Data listing —
::::

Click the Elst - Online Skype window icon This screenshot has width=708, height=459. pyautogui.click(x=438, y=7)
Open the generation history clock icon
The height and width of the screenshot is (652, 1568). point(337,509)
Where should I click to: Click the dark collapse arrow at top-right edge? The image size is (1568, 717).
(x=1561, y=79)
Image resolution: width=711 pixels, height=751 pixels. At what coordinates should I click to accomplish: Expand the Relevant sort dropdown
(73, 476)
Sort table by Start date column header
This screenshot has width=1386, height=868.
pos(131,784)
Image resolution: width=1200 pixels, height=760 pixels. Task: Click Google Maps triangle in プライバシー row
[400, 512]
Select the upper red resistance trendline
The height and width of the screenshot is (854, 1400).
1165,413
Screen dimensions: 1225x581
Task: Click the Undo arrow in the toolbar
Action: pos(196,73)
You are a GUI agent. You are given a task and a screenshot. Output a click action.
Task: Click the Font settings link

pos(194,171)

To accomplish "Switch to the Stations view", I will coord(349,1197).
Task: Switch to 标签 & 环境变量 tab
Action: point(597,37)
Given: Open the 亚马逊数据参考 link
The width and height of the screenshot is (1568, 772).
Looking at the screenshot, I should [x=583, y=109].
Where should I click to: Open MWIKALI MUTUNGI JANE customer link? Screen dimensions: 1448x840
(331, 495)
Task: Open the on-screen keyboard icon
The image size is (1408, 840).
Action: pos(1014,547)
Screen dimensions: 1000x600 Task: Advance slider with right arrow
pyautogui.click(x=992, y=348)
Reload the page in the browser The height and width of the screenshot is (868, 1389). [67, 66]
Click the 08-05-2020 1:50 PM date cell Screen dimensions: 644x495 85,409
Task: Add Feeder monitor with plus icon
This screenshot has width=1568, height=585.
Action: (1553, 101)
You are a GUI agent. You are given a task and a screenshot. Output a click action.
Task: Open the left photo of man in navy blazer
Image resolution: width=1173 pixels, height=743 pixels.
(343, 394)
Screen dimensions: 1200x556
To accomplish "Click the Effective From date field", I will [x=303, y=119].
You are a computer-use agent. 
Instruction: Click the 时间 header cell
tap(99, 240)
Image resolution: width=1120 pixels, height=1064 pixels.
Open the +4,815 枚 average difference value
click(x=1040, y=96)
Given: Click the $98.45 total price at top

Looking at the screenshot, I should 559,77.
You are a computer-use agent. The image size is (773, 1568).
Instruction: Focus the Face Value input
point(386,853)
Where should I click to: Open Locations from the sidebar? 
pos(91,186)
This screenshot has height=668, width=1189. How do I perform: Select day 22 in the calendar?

::::

Aim of the exercise —
Copy every entry above word for word, keeping the original order.

Task answer —
Click the Elst - Online Skype window icon This screenshot has width=708, height=459. pyautogui.click(x=438, y=7)
Open the generation history clock icon
The height and width of the screenshot is (652, 1568). point(337,509)
Where should I click to: Click the dark collapse arrow at top-right edge? The image size is (1568, 717).
(x=1561, y=79)
Image resolution: width=711 pixels, height=751 pixels. At what coordinates should I click to accomplish: Expand the Relevant sort dropdown
(73, 476)
Sort table by Start date column header
This screenshot has width=1386, height=868.
pos(131,784)
Image resolution: width=1200 pixels, height=760 pixels. Task: Click Google Maps triangle in プライバシー row
[400, 512]
Select the upper red resistance trendline
The height and width of the screenshot is (854, 1400).
1165,413
Screen dimensions: 1225x581
Task: Click the Undo arrow in the toolbar
Action: pos(196,73)
You are a GUI agent. You are given a task and a screenshot. Output a click action.
Task: Click the Font settings link

pos(194,171)

To accomplish "Switch to the Stations view", I will coord(349,1197).
Task: Switch to 标签 & 环境变量 tab
Action: point(597,37)
Given: Open the 亚马逊数据参考 link
The width and height of the screenshot is (1568, 772).
Looking at the screenshot, I should [x=583, y=109].
Where should I click to: Open MWIKALI MUTUNGI JANE customer link? Screen dimensions: 1448x840
(331, 495)
Task: Open the on-screen keyboard icon
The image size is (1408, 840).
Action: pos(1014,547)
Screen dimensions: 1000x600 Task: Advance slider with right arrow
pyautogui.click(x=992, y=348)
Reload the page in the browser The height and width of the screenshot is (868, 1389). [67, 66]
Click the 08-05-2020 1:50 PM date cell Screen dimensions: 644x495 85,409
Task: Add Feeder monitor with plus icon
This screenshot has width=1568, height=585.
Action: (1553, 101)
You are a GUI agent. You are given a task and a screenshot. Output a click action.
Task: Open the left photo of man in navy blazer
Image resolution: width=1173 pixels, height=743 pixels.
(343, 394)
Screen dimensions: 1200x556
To accomplish "Click the Effective From date field", I will [x=303, y=119].
You are a computer-use agent. 
Instruction: Click the 时间 header cell
tap(99, 240)
Image resolution: width=1120 pixels, height=1064 pixels.
Open the +4,815 枚 average difference value
click(x=1040, y=96)
Given: Click the $98.45 total price at top

Looking at the screenshot, I should 559,77.
You are a computer-use agent. The image size is (773, 1568).
Instruction: Focus the Face Value input
point(386,853)
Where should I click to: Open Locations from the sidebar? 
pos(91,186)
This screenshot has height=668, width=1189. How do I perform: Select day 22 in the calendar?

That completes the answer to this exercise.